In the first year of the program, Carmichael said there wasn’t a big change in the atmosphere of the school, but that was to be expected. She said other schools that implemented the program had warned her that it takes a year or two before it becomes effective.
“People were really excited to learn it, but then they realized how hard it is to follow through,” she said. “That’s a hard thing to ask these kids to do at this age.”
Jennifer O’Donnell, senior program and media coordinator for the national Safe Schools Ambassador program said it takes about three years for a program to take root.
“Definitely we say the first year is about implementation,” she said.
Now the program is in its second year, Carmichael said she has noticed a change in the atmosphere at the school, and she is seeing more students taking action.
“The kids are getting a little bit more confident in trying these skills,” she said. “There is a rhythm to it. Kids are finding the flow to it and how it all fits together.”
O’Donnell said once the program starts to become part of a school’s culture, students start to be nicer to each other as a matter of course.
“They’ll start to see a shift in social norms on the campus,” she said. “Students start feeling more empowered, like the school is theirs too.”
Students in the program are taught how to redirect fellow students who are bullying or vandalizing property. They learn techniques that allow them to step in and defend a student who is being picked on and diffuse a situation before it escalates. Most importantly, they learn how to gauge when a situation is beyond their control.
LVMS Principal Trisha Upchurch said though it is her first year at Lago Vista, she does see a difference between the students here and at previous schools she worked in.
“It’s middle school, very few people make it out without being teased,” she said, but adding it is less severe at LVMS. “Because there is heightened awareness, there’s more reports, but they’re not as serious.”
Upchurch said she did not want to create an environment where students are constantly tattling on each other. The ambassadors program helps students resolve issues on their own without creating a mistrustful environment.
“It’s developing some leadership potential in some of these kids,” she said. “This is giving them a chance to be a positive role model.”
Denna Jones, a teacher involved in the program, said the most difficult part of the program is getting students to take a hard look at their closest friends. She said it’s easier for them to step up and intervene when there is a big problem, but evaluating the smaller interactions between friends is more difficult.
“On our campus, there’s not a whole lot of kicking and shoving,” she said. “The way that they talk to each other and dig at each other — even though it’s facetious and sarcastic — you don’t know what the other kid’s going through at home.”
Laven said she is learning when playful teasing among friends is crossing a line.

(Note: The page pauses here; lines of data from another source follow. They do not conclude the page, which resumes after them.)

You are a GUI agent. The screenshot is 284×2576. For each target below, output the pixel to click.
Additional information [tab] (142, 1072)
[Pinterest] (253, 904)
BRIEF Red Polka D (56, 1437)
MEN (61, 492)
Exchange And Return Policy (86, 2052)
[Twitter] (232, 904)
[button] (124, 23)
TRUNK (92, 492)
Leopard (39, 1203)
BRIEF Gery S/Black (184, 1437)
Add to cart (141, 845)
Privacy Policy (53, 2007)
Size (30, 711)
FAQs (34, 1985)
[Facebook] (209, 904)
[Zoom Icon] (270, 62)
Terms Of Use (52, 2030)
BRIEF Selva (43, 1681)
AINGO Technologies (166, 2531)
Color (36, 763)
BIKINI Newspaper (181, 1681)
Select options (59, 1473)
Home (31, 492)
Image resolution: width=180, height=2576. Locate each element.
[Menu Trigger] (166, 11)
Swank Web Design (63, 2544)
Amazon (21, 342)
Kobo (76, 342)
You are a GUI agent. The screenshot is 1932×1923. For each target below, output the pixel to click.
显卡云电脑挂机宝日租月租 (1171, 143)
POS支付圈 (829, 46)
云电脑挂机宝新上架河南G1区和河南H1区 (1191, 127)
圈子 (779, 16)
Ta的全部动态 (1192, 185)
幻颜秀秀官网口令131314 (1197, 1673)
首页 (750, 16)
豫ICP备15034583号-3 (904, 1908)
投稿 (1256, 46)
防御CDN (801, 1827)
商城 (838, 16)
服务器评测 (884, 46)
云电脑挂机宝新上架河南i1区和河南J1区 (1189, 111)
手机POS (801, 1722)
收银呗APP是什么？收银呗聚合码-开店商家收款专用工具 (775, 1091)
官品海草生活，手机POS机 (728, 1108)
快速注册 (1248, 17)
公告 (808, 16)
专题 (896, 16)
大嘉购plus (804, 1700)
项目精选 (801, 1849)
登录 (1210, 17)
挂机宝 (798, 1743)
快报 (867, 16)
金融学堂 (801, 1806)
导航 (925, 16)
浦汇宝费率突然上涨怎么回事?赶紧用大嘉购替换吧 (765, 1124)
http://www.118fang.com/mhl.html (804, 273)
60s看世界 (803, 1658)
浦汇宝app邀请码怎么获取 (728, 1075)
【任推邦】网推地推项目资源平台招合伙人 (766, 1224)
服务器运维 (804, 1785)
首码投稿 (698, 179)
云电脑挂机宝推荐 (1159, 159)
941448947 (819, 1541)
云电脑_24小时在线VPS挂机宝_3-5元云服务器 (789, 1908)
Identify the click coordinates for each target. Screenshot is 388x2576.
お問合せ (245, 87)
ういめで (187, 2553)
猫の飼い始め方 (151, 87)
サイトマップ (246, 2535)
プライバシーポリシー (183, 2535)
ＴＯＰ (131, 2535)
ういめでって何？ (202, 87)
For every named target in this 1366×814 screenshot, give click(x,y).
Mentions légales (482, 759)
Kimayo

“When it gets too far, that’s when you need to step in,” she said.
J.T. said he notices when the conversation escalates from a simple joke to an argument.
“If the person tries to fight back, it just goes back and forth with getting worse and worse,” he said.
Jones said the key to making the program work is getting a variety of students involved. She said ambassadors should come from a variety of backgrounds, participate in different activities and hang out with different groups.
“You aim for kids from all different walks of life,” she said.
Carmichael said there are 63 students involved this year, and when combined with the students who participated last year, “we’ve got about 80 kids in the building who have had this training.” There are approximately 300 total students on campus.
That kind of participation means the program will have a greater impact than the administration can measure.
“A lot of what they’re changing are things we never would have seen or never heard about,” she said. “Things feel calmer this year.”